⟨

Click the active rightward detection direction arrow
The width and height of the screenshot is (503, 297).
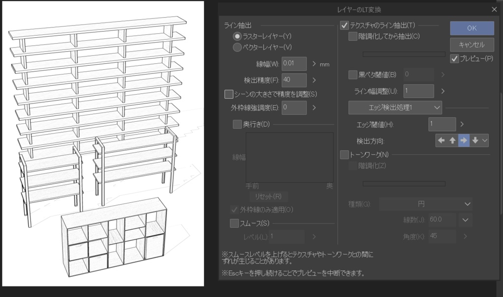click(x=464, y=140)
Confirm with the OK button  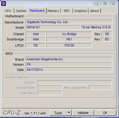[105, 113]
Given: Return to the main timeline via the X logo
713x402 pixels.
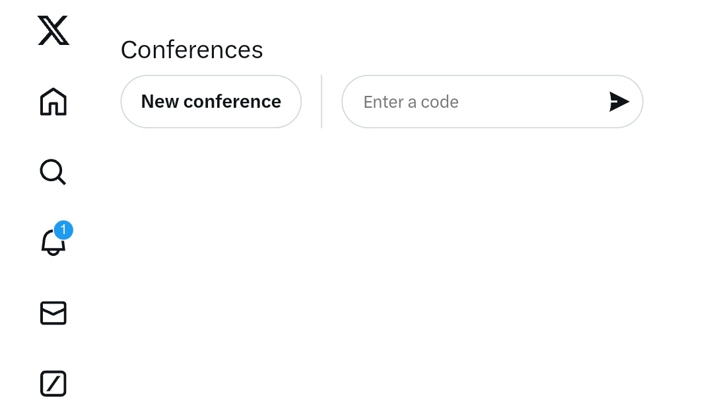Looking at the screenshot, I should pyautogui.click(x=53, y=30).
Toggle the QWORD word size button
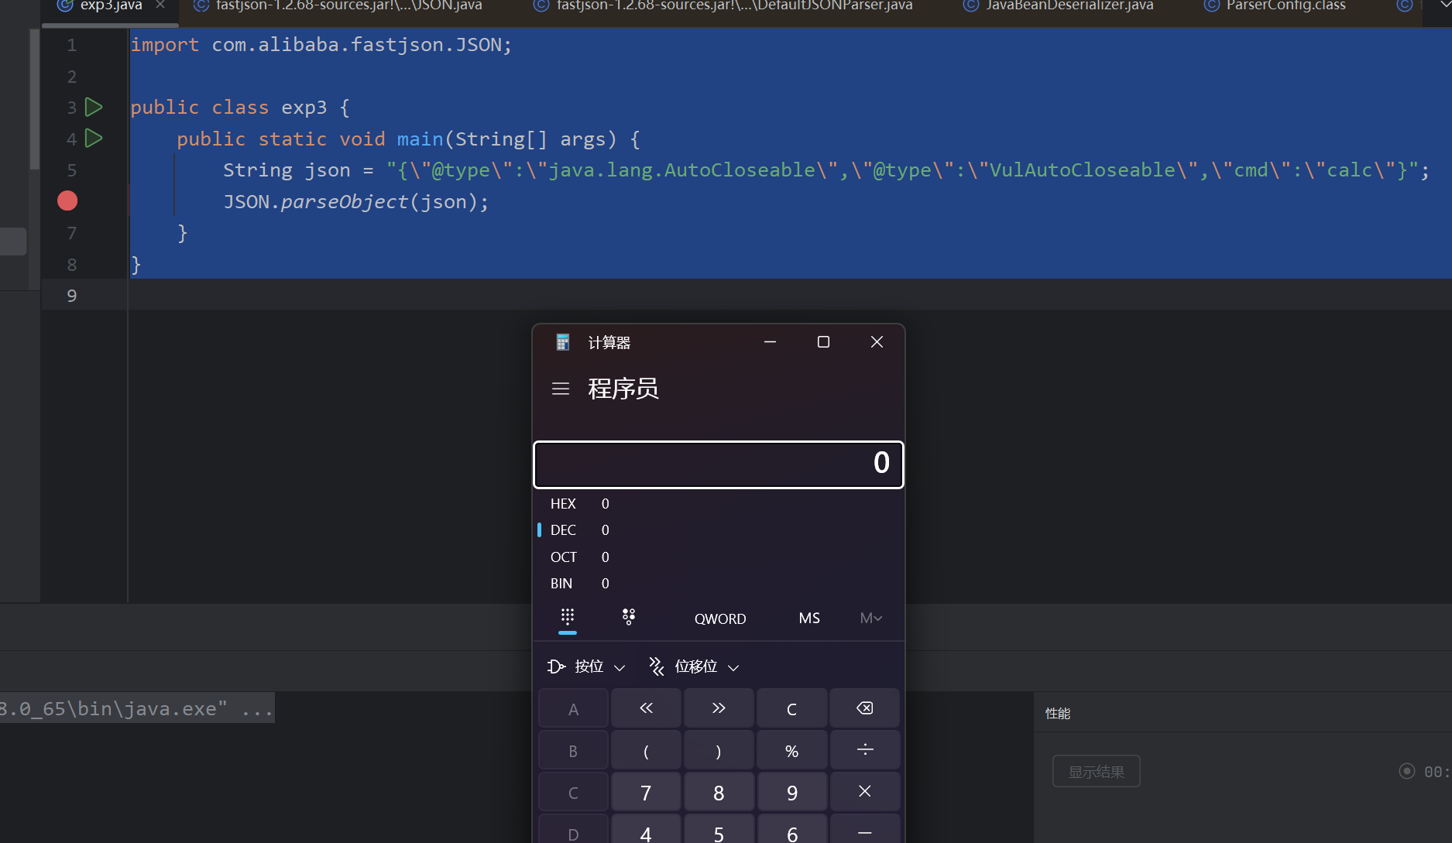The image size is (1452, 843). pyautogui.click(x=720, y=619)
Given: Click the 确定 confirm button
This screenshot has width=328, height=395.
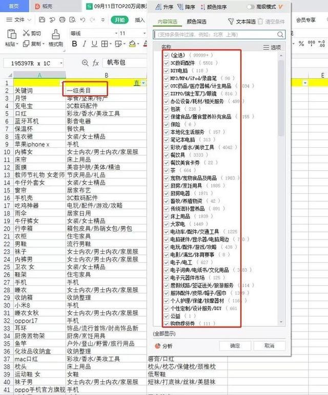Looking at the screenshot, I should (x=235, y=346).
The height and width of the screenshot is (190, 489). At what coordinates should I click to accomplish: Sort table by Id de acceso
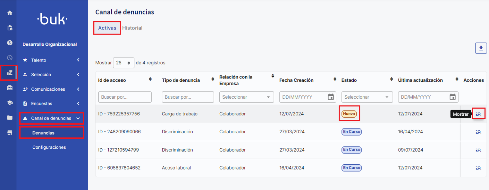150,79

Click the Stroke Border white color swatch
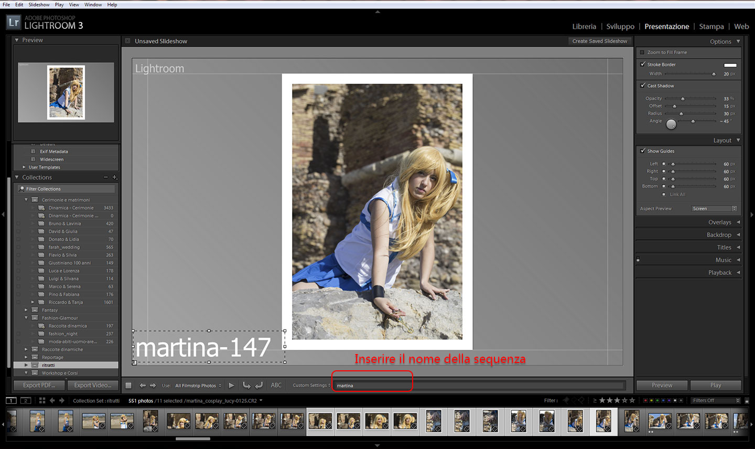pyautogui.click(x=730, y=65)
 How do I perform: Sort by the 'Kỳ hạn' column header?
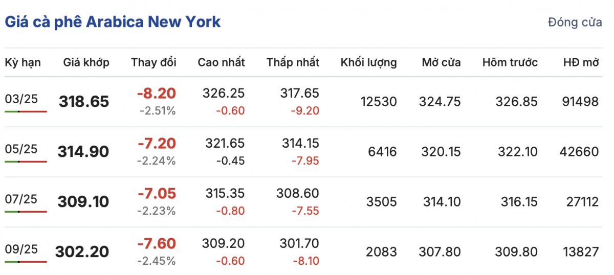point(23,62)
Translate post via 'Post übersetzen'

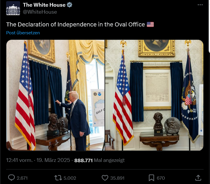23,33
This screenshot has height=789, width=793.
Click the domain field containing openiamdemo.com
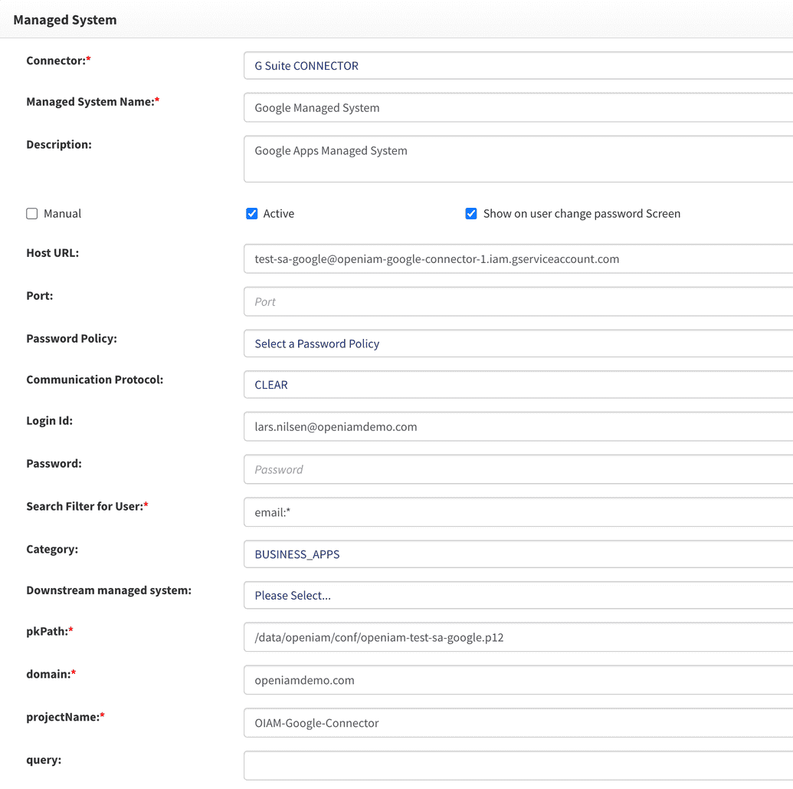point(518,680)
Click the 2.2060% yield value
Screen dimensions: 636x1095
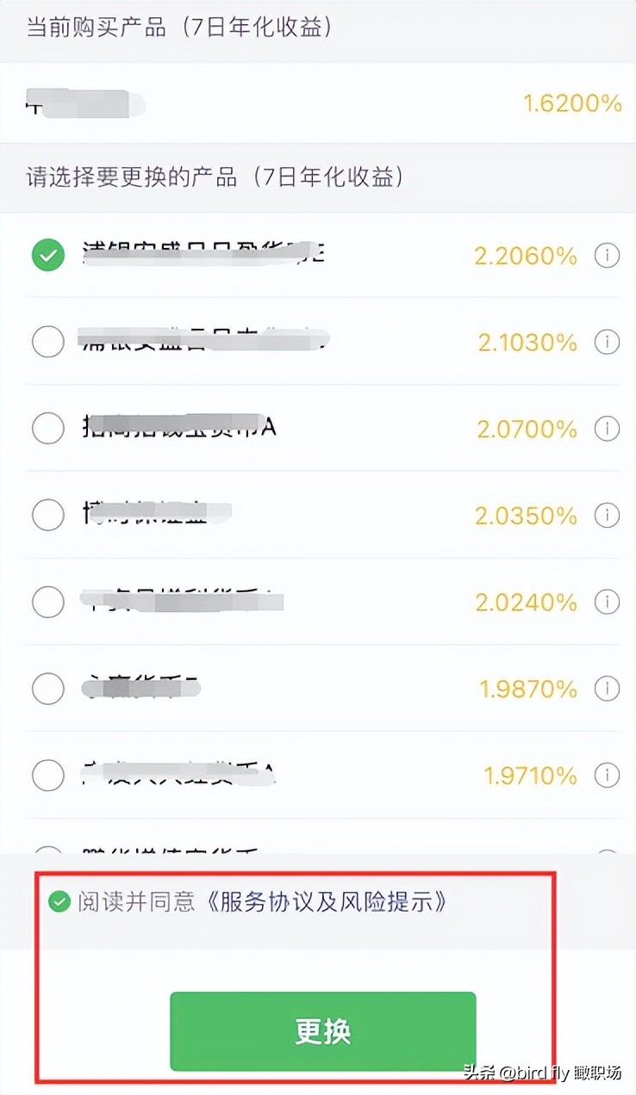526,256
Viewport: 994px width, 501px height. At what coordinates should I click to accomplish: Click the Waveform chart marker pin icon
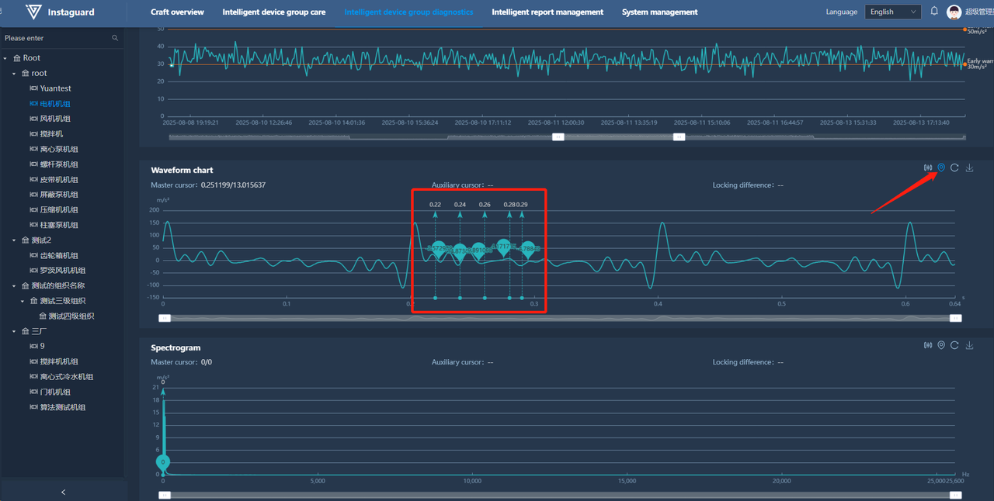[941, 168]
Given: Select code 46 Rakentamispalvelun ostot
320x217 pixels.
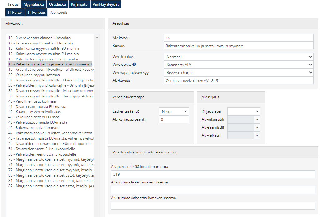Looking at the screenshot, I should (x=34, y=128).
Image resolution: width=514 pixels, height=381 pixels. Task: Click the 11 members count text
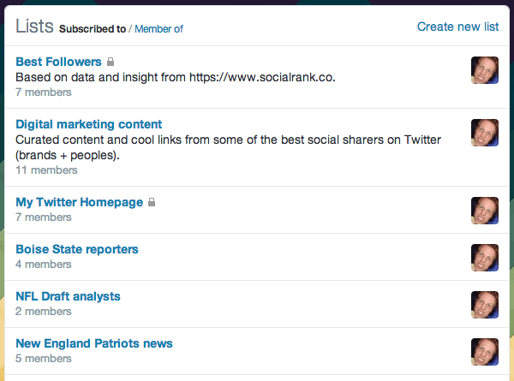point(46,170)

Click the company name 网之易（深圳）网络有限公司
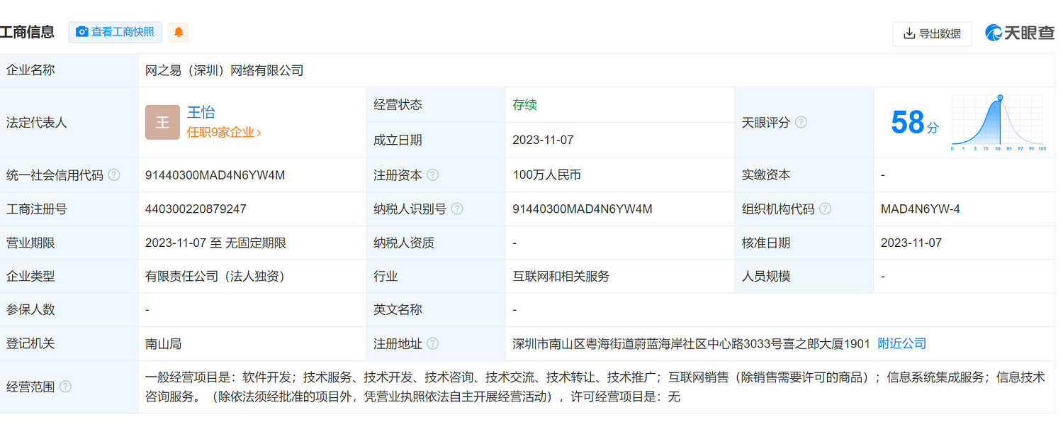tap(224, 70)
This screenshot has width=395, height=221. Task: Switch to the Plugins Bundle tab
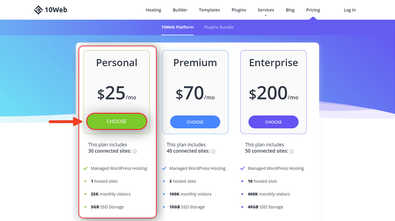click(219, 27)
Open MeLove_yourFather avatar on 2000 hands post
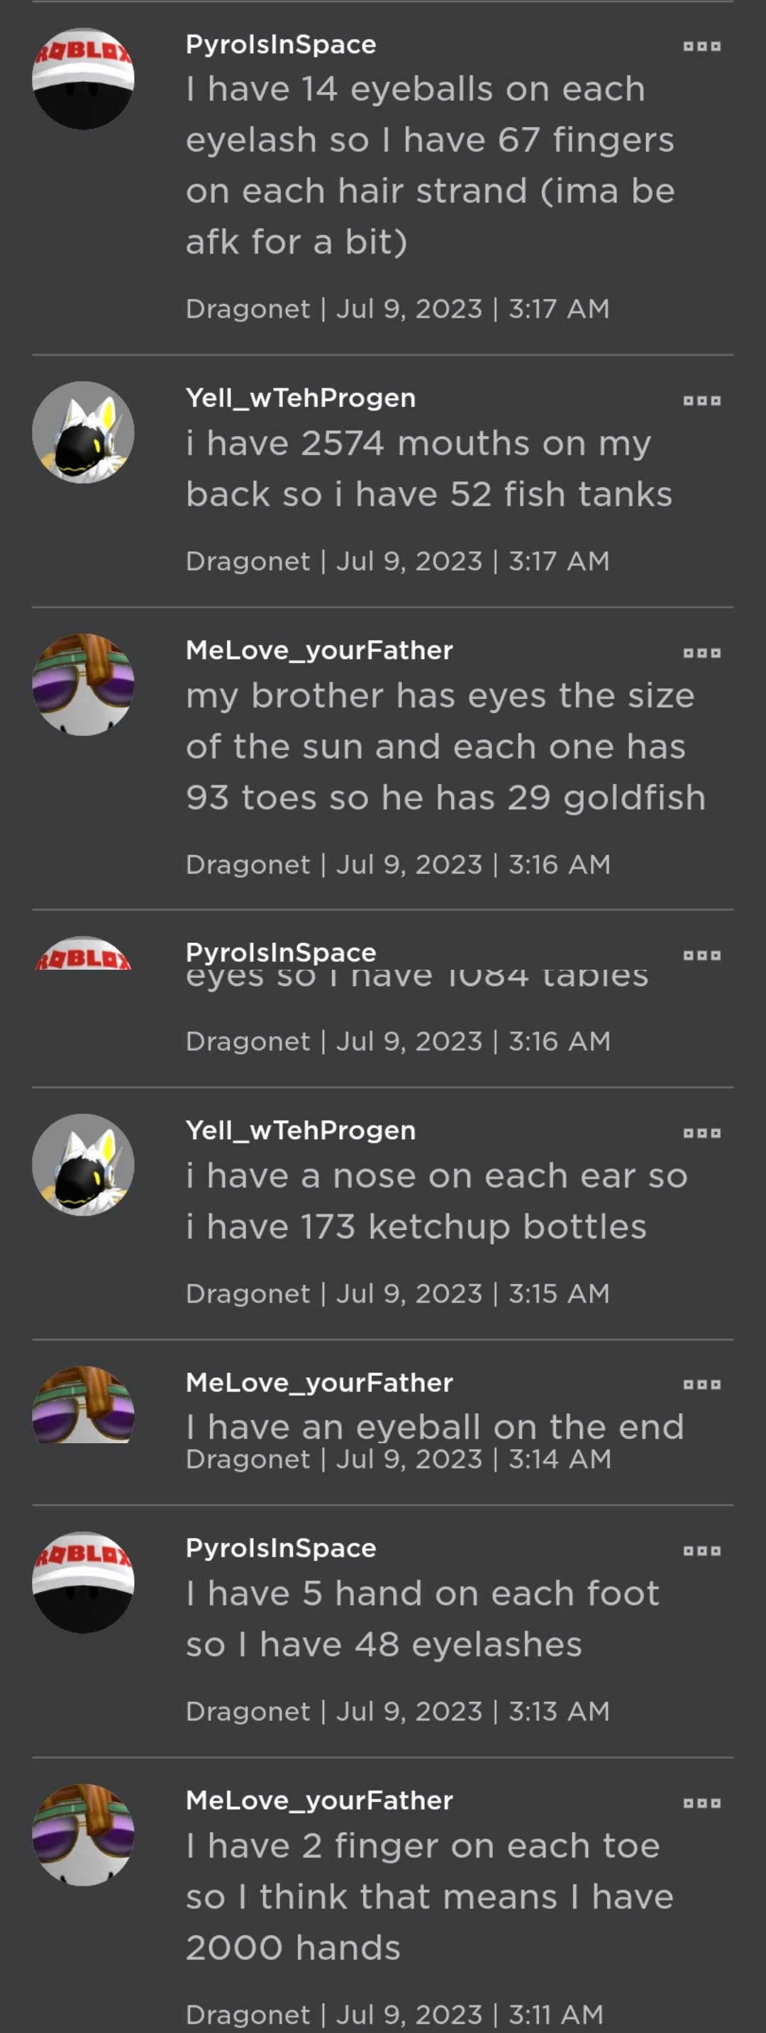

⟩

_Exercise directions_. Of the records above, copy each line that includes "Given".

_Solution_.
Given: Return to the main timeline via the X logo
Given: Click the 确定 confirm button
Given: Select code 46 Rakentamispalvelun ostot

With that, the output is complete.